The control electronic devices for HDDs experienced every one of the advantages of boosted use VLSI wiring, together with progressively even more low-power and also exact servo innovation. As enhancements from products scientific research made it possible for lighter, smoother (glass or aluminium) plates with boosted magnetic finishes, areal thickness maintained skyrocketing.
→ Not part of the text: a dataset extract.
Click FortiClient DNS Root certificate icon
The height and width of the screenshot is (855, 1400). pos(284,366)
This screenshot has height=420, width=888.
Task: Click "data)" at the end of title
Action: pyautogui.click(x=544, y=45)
With the residential properties of all the private parts (ASIC product packaging, solder alloys, actuators, the rules of aerodynamics of HDD arms, and so on) far better comprehended, significant changes developed into step-by-step enhancements.

Six opened HDDs, from 8″ down to 1″. Photograph by Paul R. Potts [CC-BY-SA 3.0]

Although extreme miniaturization with HDDs has been attempted at least twice in the form of the HP Kittyhawk microdrive (1.3″) in 1992 and the 1″ Microdrive in 1999, eventually the market would settle on the 3.5″ and 2.5″ form factors. The Microdrive form factor was marketed as an alternative to NAND Flash-based CompactFlash cards, featuring higher capacity and essentially unlimited writes, making them useful for embedded systems.

As happened in other fields, the physical limits on write speeds and random access times would eventually mean that HDDs are most useful where large amounts of storage for little money and high durability are essential. This allowed the HDD market to optimize for desktop and server systems, as well as surveillance and backup (competing with tape).

UNDERSTANDING HDD FAILURES

Although the mechanical parts of an HDD are often considered the weakest spot, there are a number of possible causes, including:

Human error.

Hardware failure (mechanical, electronics).

Firmware corruption.

Environmental (heat, moisture).

Power.

HDDs are given an impact rating while powered down or when in operation (platters spinning and heads not parked). If these ratings are exceeded, damage to the actuators that move the arms, or a crash of the heads onto the platter surface can occur. If these tolerances are not exceeded, then normal wear is most likely to be the primary cause of failure, which is specified by the manufacturer’s MTBF (Mean Time Between Failures) number, reparatii laptopuri.

This MTBF number is derived by extrapolating from the observed wear after a certain time period, as is industry standard. With the MTBF for HDDs generally given as between 100,000 and 1 million hours, to test this entire period would require the drive to be active between 10 to 100 years. This number thus assumes the drive operating under the recommended operating conditions, as happens at a storage company like Backblaze.

Obviously, exposing a HDD to extreme shock (e.g. dropping it on a concrete floor) or extreme power events (power surge, ESD, etc.) will limit their lifespan. Less obvious are manufacturing flaws, which can occur with any product, and is the reason why there is an ‘acceptable failure rate’ for most products.